Exercise -> All lines holding the word "This" should be located in the records and copied.

[Saved data entries]
⁂
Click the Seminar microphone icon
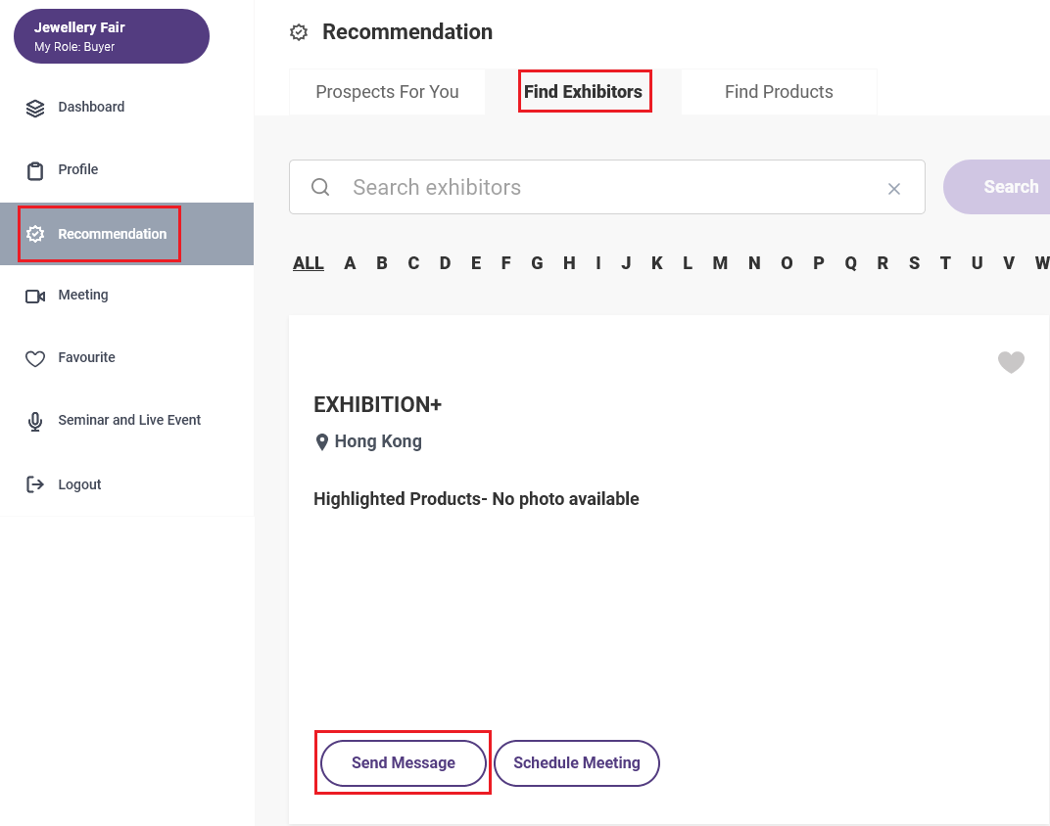1050x826 pixels. click(x=35, y=422)
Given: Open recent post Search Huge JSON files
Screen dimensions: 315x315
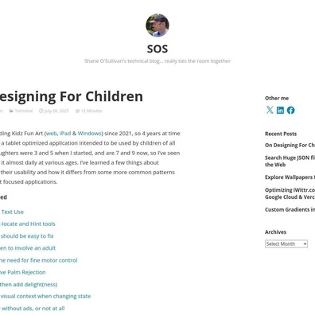Looking at the screenshot, I should point(290,161).
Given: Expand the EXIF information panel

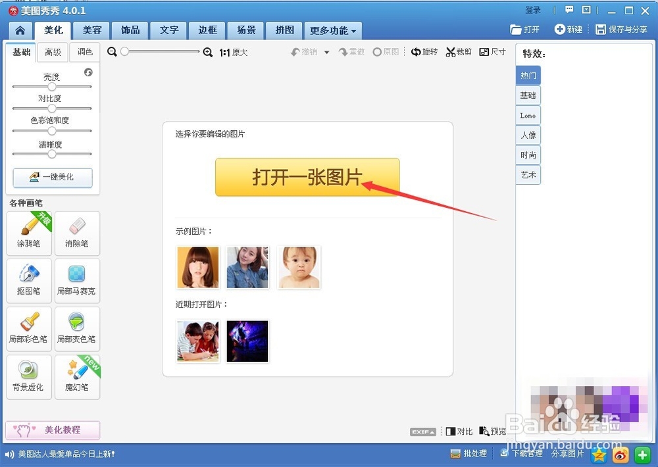Looking at the screenshot, I should (x=423, y=431).
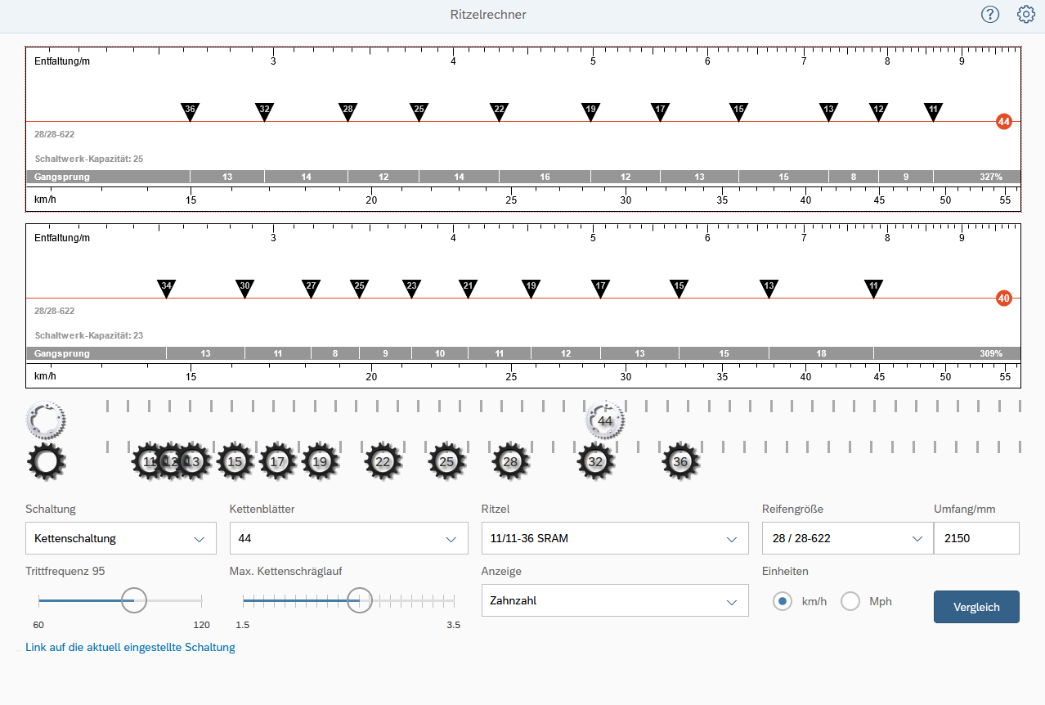Open the Anzeige Zahnzahl dropdown
The width and height of the screenshot is (1045, 705).
614,600
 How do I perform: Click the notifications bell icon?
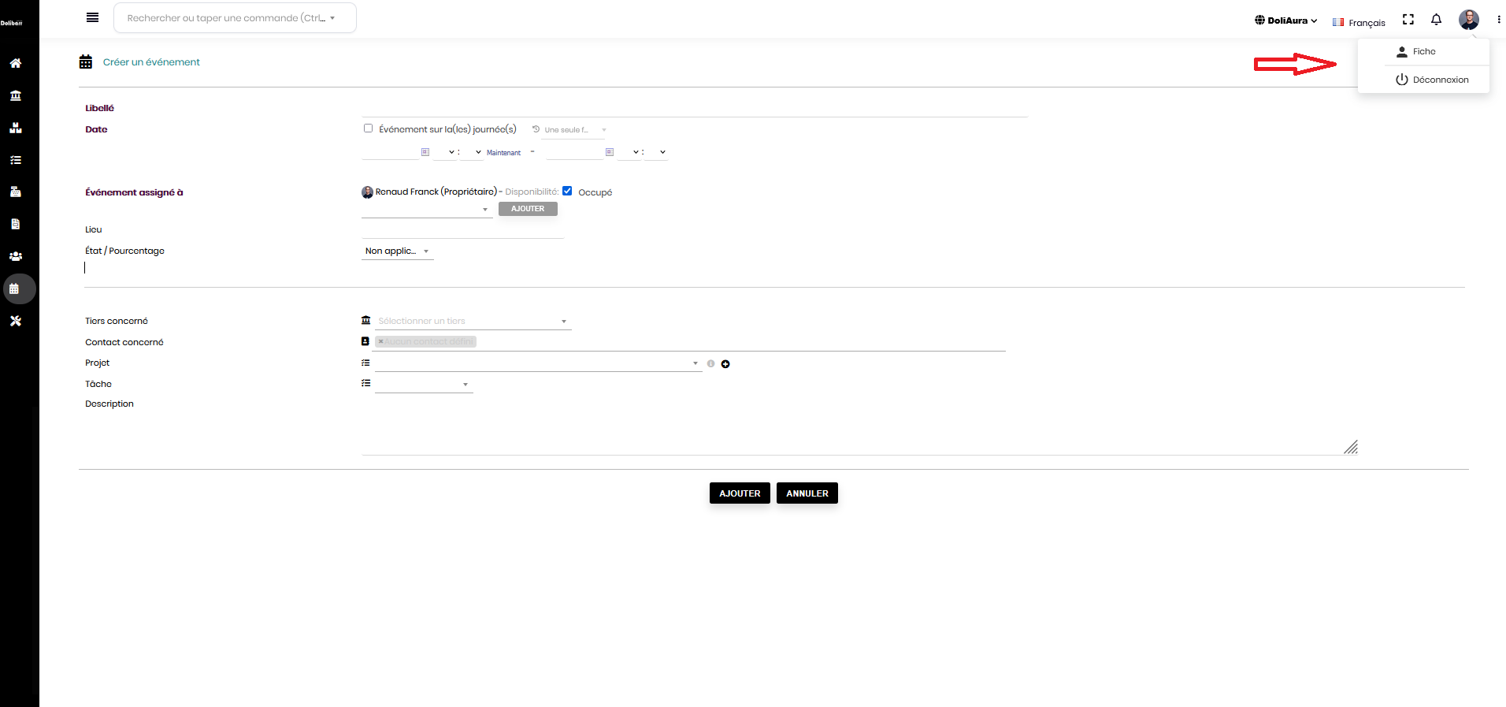tap(1436, 20)
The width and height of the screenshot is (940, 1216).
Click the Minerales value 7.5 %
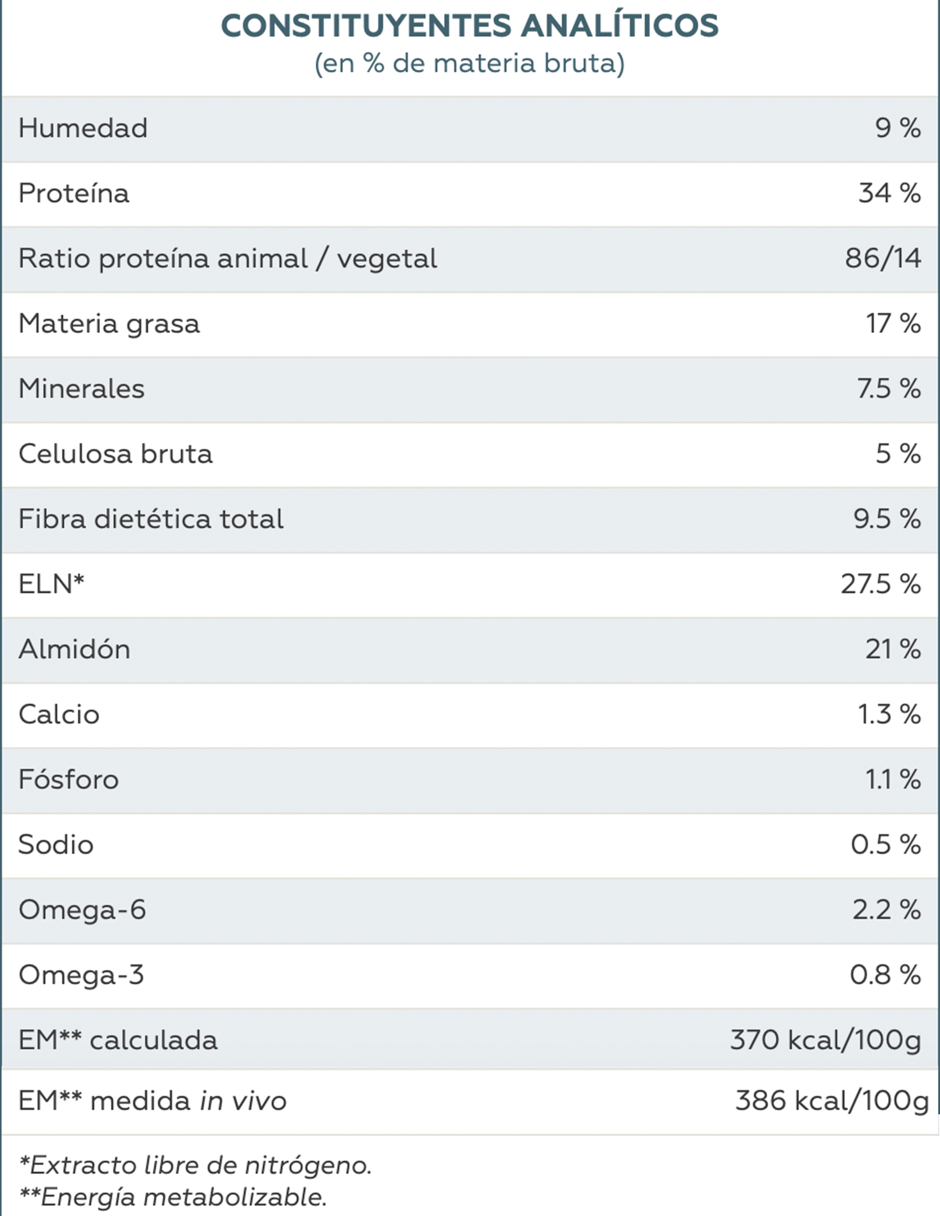(888, 389)
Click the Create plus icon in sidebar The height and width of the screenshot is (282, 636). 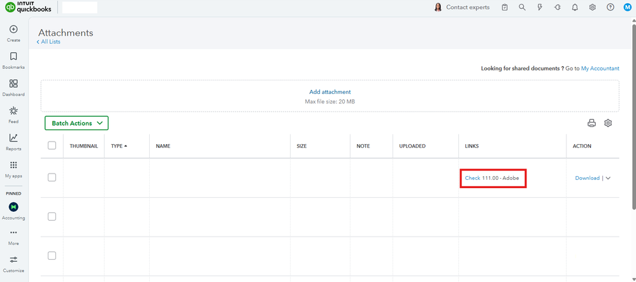click(x=13, y=29)
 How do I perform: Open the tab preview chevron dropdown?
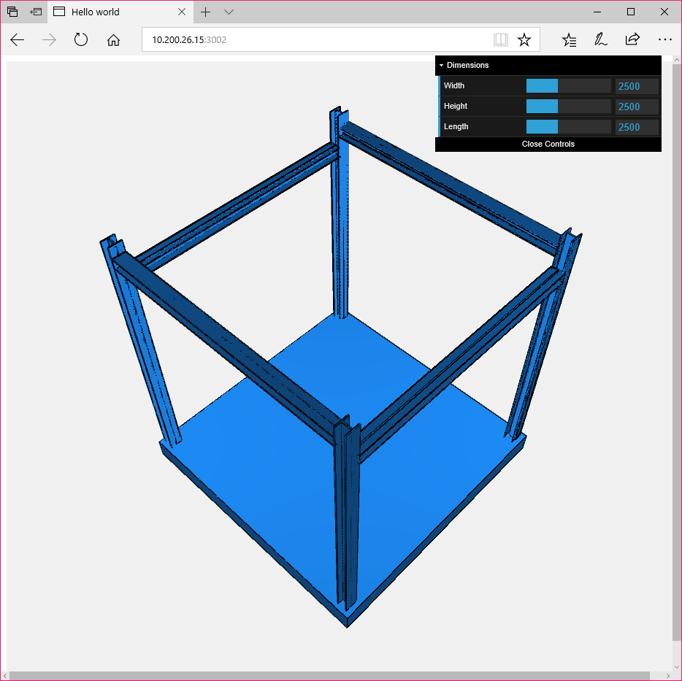(x=229, y=12)
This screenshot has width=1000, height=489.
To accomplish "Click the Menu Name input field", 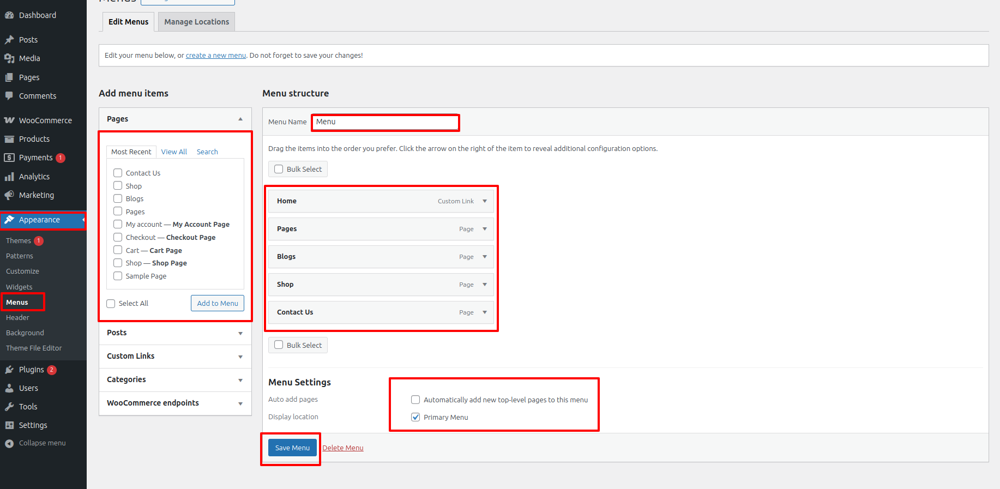I will [385, 122].
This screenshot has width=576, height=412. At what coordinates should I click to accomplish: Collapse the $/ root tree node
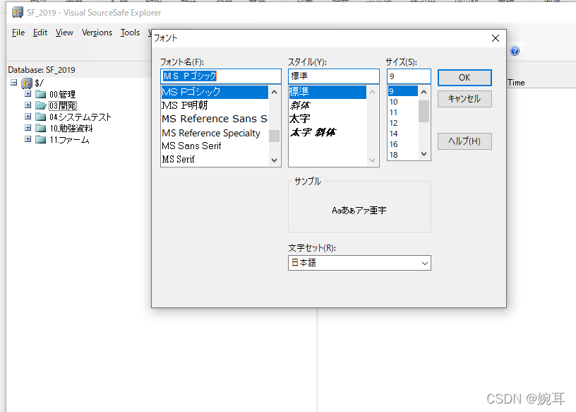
⁂
Solved problem ->
This screenshot has width=1000, height=489.
This screenshot has width=576, height=412. At what coordinates should I click to accomplish: Collapse the $/ root tree node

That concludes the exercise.